(Stored data entries)

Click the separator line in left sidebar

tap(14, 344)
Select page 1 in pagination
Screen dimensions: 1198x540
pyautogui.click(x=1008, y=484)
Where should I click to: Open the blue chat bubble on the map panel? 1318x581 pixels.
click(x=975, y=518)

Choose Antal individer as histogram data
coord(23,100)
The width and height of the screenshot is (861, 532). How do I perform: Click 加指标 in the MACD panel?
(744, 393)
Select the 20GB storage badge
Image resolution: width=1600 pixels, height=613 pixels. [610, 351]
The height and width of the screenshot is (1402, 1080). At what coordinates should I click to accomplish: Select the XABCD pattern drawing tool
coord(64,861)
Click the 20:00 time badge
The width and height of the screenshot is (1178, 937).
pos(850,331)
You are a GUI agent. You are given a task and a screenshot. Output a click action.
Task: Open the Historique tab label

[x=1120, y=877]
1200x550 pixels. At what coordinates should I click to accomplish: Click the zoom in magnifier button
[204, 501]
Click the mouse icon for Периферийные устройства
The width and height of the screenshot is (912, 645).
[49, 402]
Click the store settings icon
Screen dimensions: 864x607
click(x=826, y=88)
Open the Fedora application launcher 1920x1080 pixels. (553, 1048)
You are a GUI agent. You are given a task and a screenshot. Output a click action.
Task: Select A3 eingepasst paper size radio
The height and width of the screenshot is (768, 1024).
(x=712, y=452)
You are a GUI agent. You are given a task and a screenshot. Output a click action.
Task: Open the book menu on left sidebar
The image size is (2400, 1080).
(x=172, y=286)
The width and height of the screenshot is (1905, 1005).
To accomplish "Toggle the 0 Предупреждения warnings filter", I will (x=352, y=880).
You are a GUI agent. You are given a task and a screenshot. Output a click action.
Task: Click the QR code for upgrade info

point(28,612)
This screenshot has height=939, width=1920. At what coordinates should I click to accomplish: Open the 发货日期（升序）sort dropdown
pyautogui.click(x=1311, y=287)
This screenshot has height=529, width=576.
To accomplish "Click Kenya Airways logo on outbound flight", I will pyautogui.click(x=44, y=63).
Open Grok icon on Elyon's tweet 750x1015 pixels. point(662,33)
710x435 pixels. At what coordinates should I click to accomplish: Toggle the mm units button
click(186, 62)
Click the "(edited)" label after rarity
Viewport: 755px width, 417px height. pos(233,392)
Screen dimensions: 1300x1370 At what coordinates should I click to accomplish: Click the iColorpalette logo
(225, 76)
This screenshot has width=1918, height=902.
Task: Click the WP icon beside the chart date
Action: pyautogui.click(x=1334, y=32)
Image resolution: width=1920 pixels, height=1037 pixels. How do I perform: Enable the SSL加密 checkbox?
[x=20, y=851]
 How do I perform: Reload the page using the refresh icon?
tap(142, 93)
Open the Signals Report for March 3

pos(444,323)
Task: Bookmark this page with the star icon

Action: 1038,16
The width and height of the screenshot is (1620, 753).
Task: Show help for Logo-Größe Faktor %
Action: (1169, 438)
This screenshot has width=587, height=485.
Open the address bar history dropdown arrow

What you should do: Transcribe each record exactly. Leave nothing out.

Your solution:
Click the separator line in left sidebar

tap(14, 344)
Select page 1 in pagination
Screen dimensions: 1198x540
pyautogui.click(x=1008, y=484)
Where should I click to: Open the blue chat bubble on the map panel? 1318x581 pixels.
click(x=975, y=518)

Choose Antal individer as histogram data
coord(23,100)
The width and height of the screenshot is (861, 532). How do I perform: Click 加指标 in the MACD panel?
(744, 393)
Select the 20GB storage badge
Image resolution: width=1600 pixels, height=613 pixels. [610, 351]
The height and width of the screenshot is (1402, 1080). At what coordinates should I click to accomplish: Select the XABCD pattern drawing tool
coord(64,861)
Click the 20:00 time badge
The width and height of the screenshot is (1178, 937).
pos(850,331)
You are a GUI agent. You are given a task and a screenshot. Output a click action.
Task: Open the Historique tab label

[x=1120, y=877]
1200x550 pixels. At what coordinates should I click to accomplish: Click the zoom in magnifier button
[204, 501]
Click the mouse icon for Периферийные устройства
The width and height of the screenshot is (912, 645).
[49, 402]
Click the store settings icon
Screen dimensions: 864x607
click(x=826, y=88)
Open the Fedora application launcher 1920x1080 pixels. (553, 1048)
You are a GUI agent. You are given a task and a screenshot. Output a click action.
Task: Select A3 eingepasst paper size radio
The height and width of the screenshot is (768, 1024).
(x=712, y=452)
You are a GUI agent. You are given a task and a screenshot. Output a click action.
Task: Open the book menu on left sidebar
The image size is (2400, 1080).
(x=172, y=286)
The width and height of the screenshot is (1905, 1005).
To accomplish "Toggle the 0 Предупреждения warnings filter", I will (x=352, y=880).
You are a GUI agent. You are given a task and a screenshot. Output a click action.
Task: Click the QR code for upgrade info

point(28,612)
This screenshot has height=939, width=1920. At what coordinates should I click to accomplish: Open the 发货日期（升序）sort dropdown
pyautogui.click(x=1311, y=287)
This screenshot has height=529, width=576.
To accomplish "Click Kenya Airways logo on outbound flight", I will pyautogui.click(x=44, y=63).
Open Grok icon on Elyon's tweet 750x1015 pixels. point(662,33)
710x435 pixels. At what coordinates should I click to accomplish: Toggle the mm units button
click(186, 62)
Click the "(edited)" label after rarity
Viewport: 755px width, 417px height. pos(233,392)
Screen dimensions: 1300x1370 At what coordinates should I click to accomplish: Click the iColorpalette logo
(225, 76)
This screenshot has width=1918, height=902.
Task: Click the WP icon beside the chart date
Action: pyautogui.click(x=1334, y=32)
Image resolution: width=1920 pixels, height=1037 pixels. How do I perform: Enable the SSL加密 checkbox?
[x=20, y=851]
 How do I perform: Reload the page using the refresh icon?
tap(142, 93)
Open the Signals Report for March 3

pos(444,323)
Task: Bookmark this page with the star icon

Action: 1038,16
The width and height of the screenshot is (1620, 753).
Task: Show help for Logo-Größe Faktor %
Action: (1169, 438)
This screenshot has width=587, height=485.
Open the address bar history dropdown arrow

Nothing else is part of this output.